» Supplied data:
--- START ---
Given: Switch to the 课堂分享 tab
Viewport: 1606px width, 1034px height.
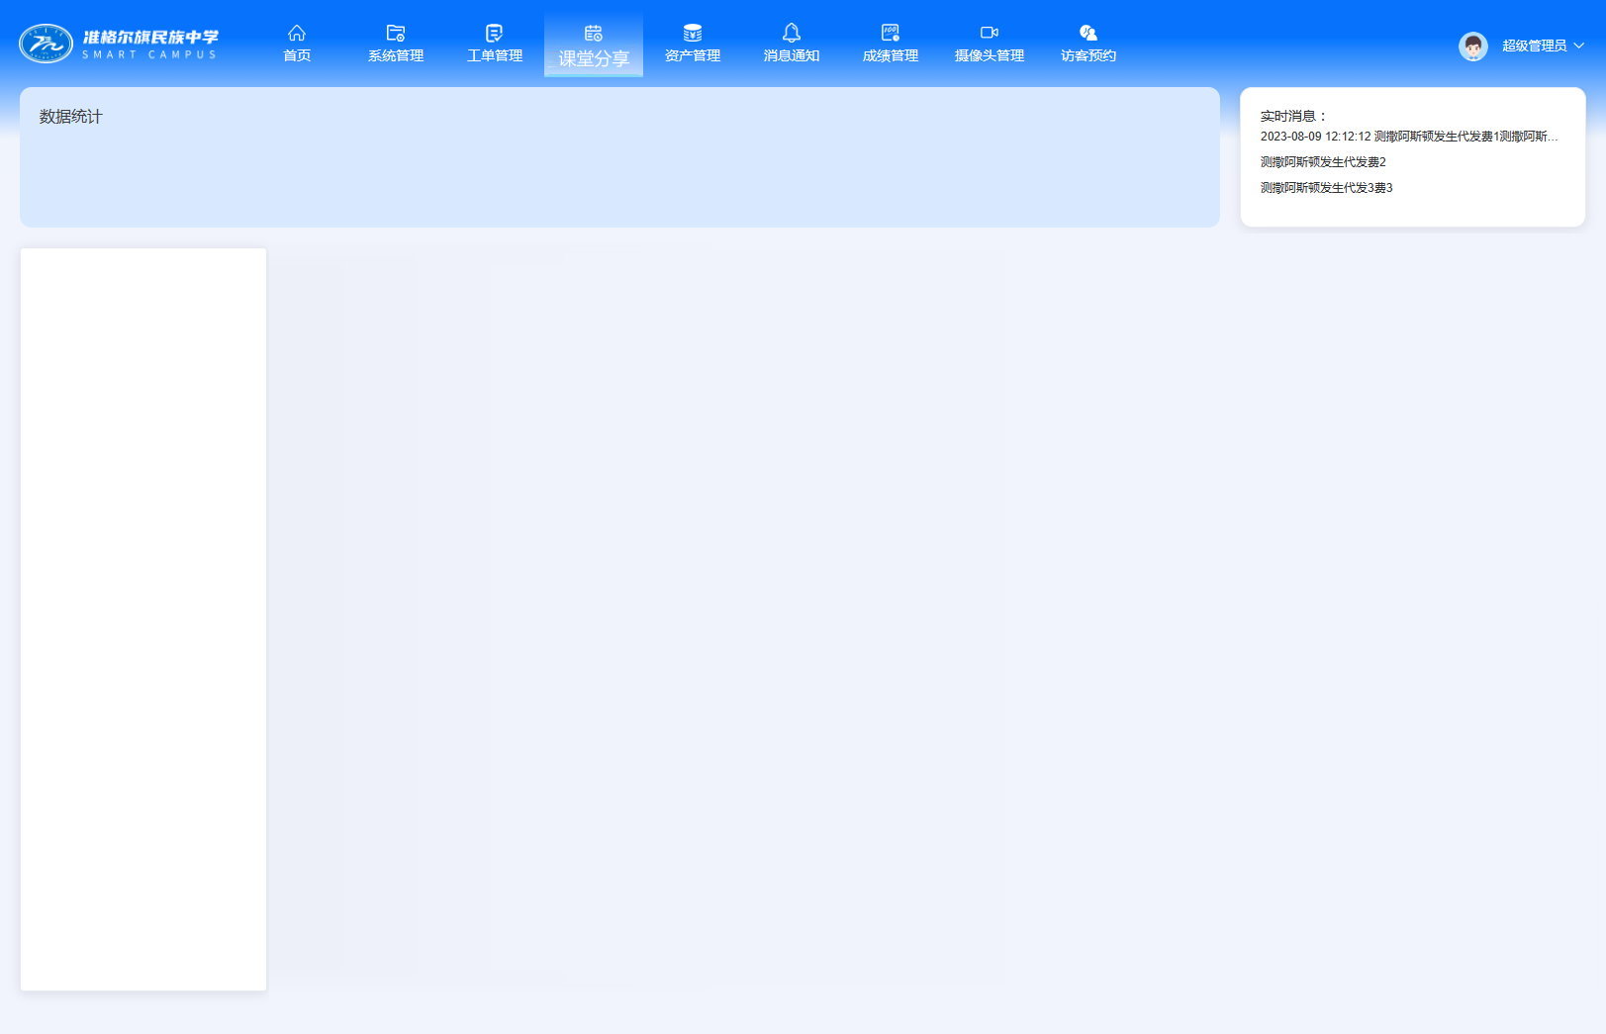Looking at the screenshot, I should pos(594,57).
--- END ---
--- START ---
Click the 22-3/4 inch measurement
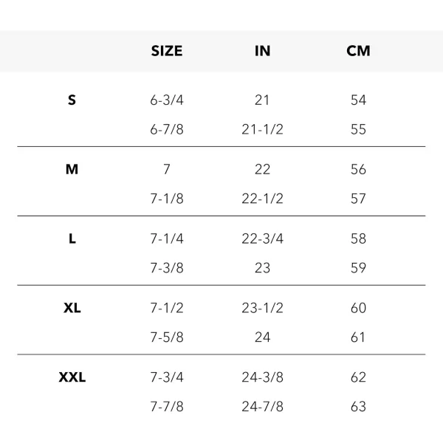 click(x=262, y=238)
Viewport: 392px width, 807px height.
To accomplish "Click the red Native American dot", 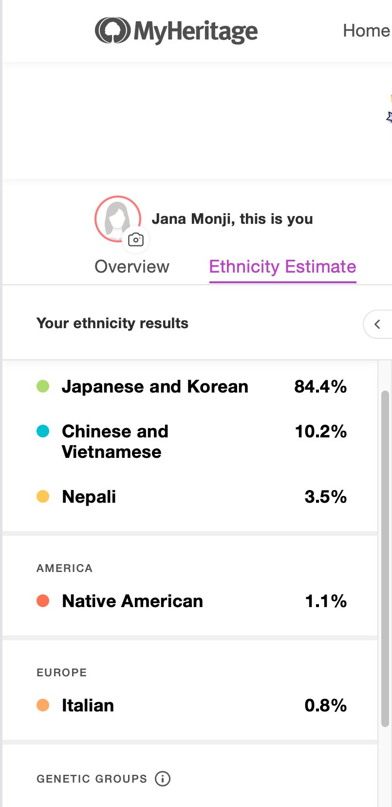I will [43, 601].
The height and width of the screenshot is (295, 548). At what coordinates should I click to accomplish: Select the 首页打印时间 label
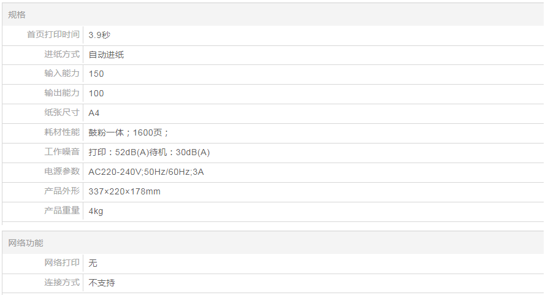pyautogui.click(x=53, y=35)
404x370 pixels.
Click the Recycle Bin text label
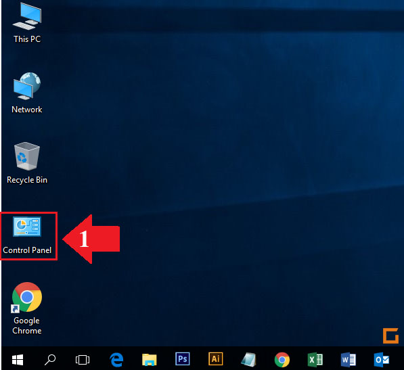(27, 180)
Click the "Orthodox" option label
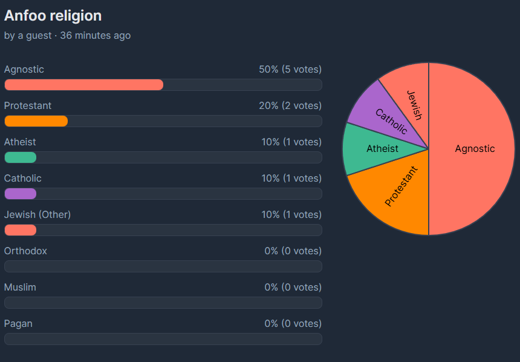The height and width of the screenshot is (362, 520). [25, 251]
--- END ---
--- START ---
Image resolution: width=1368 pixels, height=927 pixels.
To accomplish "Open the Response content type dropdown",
--- END ---
» Brief: Match on "pixels": copy every line in the records that has it.

» Problem solution:
404x370 pixels.
Image resolution: width=1368 pixels, height=927 pixels.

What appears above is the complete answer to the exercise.